Begin at the line that holds "You are a GUI" and copy each line exactly until the data below ends, including that last line but no pictures.
Data START
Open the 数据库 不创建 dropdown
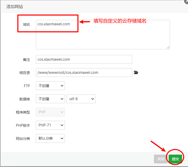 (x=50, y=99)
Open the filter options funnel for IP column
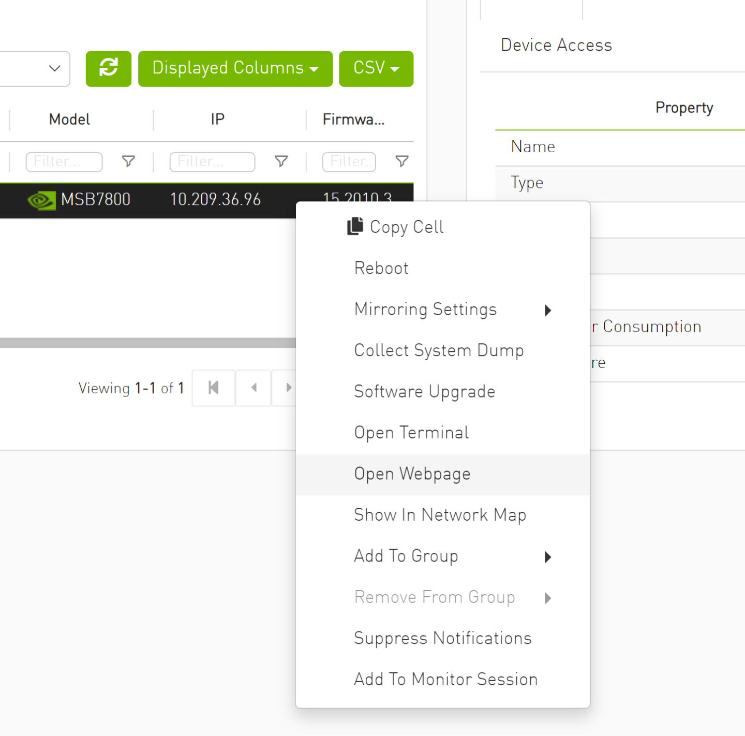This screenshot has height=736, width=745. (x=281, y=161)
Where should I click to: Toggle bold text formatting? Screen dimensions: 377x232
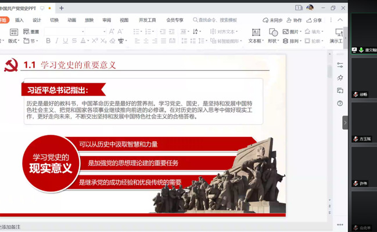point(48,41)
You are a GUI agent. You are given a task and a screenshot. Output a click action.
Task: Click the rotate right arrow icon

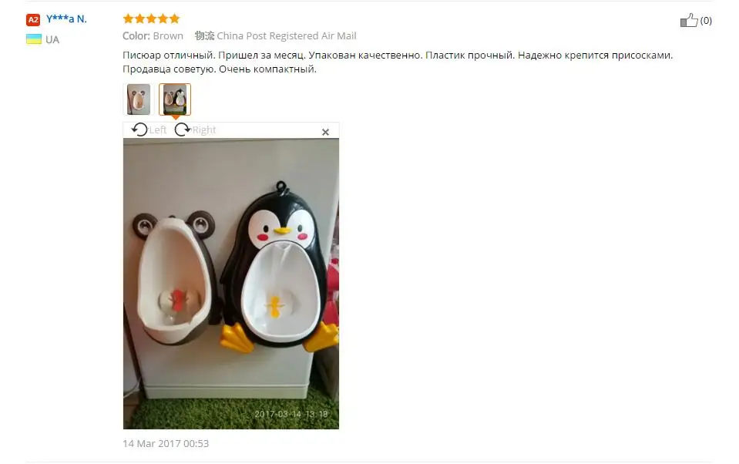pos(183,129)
Data END
◆ **Your solution**
You are a GUI agent. You are given a task and a screenshot. Output a click action.
Task: Click the rotate right arrow icon

pos(183,129)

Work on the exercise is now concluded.